Dock12/Writing your first custom Semgrep rule

Created by Luca Famà Thu, 27 Jul 2023 14:47:23 +0200 Modified Thu, 27 Jul 2023 14:47:23 +0200

Semgrep is a powerful SAST tool that performs source code analysis in order to identify vulnerabilities.

In this article we’ll see how we can write simple but effective custom semgrep rules to prevent security bugs in your code.

But let’s first introduce the Abstract Syntax Tree and why it’s related to SAST tools.

SAST tools and Abstract Syntax Tree

SAST (Static Analysis Security Testing) is a technique that analyzes source code looking for vulnerable patterns. This allow us to identify possible security issues before deploying the application in production, hence reducing the risks of introducing vulnerabilities in our application.

SAST tools usually work on Abstract Syntax Tree (AST): the AST is a tree that represents the syntactic structure of the source code. It parses the source code and outputs a tree data structure that represents the actual semantic of the source code, abstracting away syntax.

For example, let’s say we have the following expression:

x = 1 + (y * 2)

We can represent it with the following (simplified) AST:


Of course, in real life, computers need to represent the AST in a more formal and structured way. We can use tree-sitter to see how a real AST looks like.

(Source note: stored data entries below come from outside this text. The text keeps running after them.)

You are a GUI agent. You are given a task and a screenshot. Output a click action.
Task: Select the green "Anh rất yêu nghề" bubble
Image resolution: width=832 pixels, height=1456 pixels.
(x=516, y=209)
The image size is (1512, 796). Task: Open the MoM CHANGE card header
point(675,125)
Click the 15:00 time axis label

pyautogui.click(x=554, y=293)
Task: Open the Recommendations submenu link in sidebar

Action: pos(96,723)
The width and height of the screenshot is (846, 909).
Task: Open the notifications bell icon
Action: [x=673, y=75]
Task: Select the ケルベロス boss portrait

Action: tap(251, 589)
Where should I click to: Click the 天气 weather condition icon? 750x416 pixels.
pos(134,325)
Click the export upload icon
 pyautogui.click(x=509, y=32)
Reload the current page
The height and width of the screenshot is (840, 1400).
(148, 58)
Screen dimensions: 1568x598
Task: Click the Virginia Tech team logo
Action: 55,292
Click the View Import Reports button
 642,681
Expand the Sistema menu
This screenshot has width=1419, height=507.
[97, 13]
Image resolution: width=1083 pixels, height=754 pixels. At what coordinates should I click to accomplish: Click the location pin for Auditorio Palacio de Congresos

Let’s consider the following simple Java class:

public class Main {
  int x = 5;

  public static void main(String[] args) {
    Main myObj = new Main();

And let’s parse it using tree-sitter. This is what we get:

(program [0, 0] - [8, 0]
  (class_declaration [0, 0] - [7, 1]
    (modifiers [0, 0] - [0, 6])
    name: (identifier [0, 13] - [0, 17])
    body: (class_body [0, 18] - [7, 1]
      (field_declaration [1, 2] - [1, 12]
        type: (integral_type [1, 2] - [1, 5])
        declarator: (variable_declarator [1, 6] - [1, 11]
          name: (identifier [1, 6] - [1, 7])
          value: (decimal_integer_literal [1, 10] - [1, 11])))
      (method_declaration [3, 2] - [6, 3]
        (modifiers [3, 2] - [3, 15])
        type: (void_type [3, 16] - [3, 20])
        name: (identifier [3, 21] - [3, 25])
        parameters: (formal_parameters [3, 25] - [3, 40]
          (formal_parameter [3, 26] - [3, 39]
            type: (array_type [3, 26] - [3, 34]
              element: (type_identifier [3, 26] - [3, 32])
              dimensions: (dimensions [3, 32] - [3, 34]))
            name: (identifier [3, 35] - [3, 39])))
        body: (block [3, 41] - [6, 3]
          (local_variable_declaration [4, 4] - [4, 28]
            type: (type_identifier [4, 4] - [4, 8])
            declarator: (variable_declarator [4, 9] - [4, 27]
              name: (identifier [4, 9] - [4, 14])
              value: (object_creation_expression [4, 17] - [4, 27]
                type: (type_identifier [4, 21] - [4, 25])
                arguments: (argument_list [4, 25] - [4, 27]))))
          (expression_statement [5, 4] - [5, 32]
            (method_invocation [5, 4] - [5, 31]
              object: (field_access [5, 4] - [5, 14]
                object: (identifier [5, 4] - [5, 10])
                field: (identifier [5, 11] - [5, 14]))
              name: (identifier [5, 15] - [5, 22])
              arguments: (argument_list [5, 22] - [5, 31]
                (field_access [5, 23] - [5, 30]
                  object: (identifier [5, 23] - [5, 28])
                  field: (identifier [5, 29] - [5, 30]))))))))))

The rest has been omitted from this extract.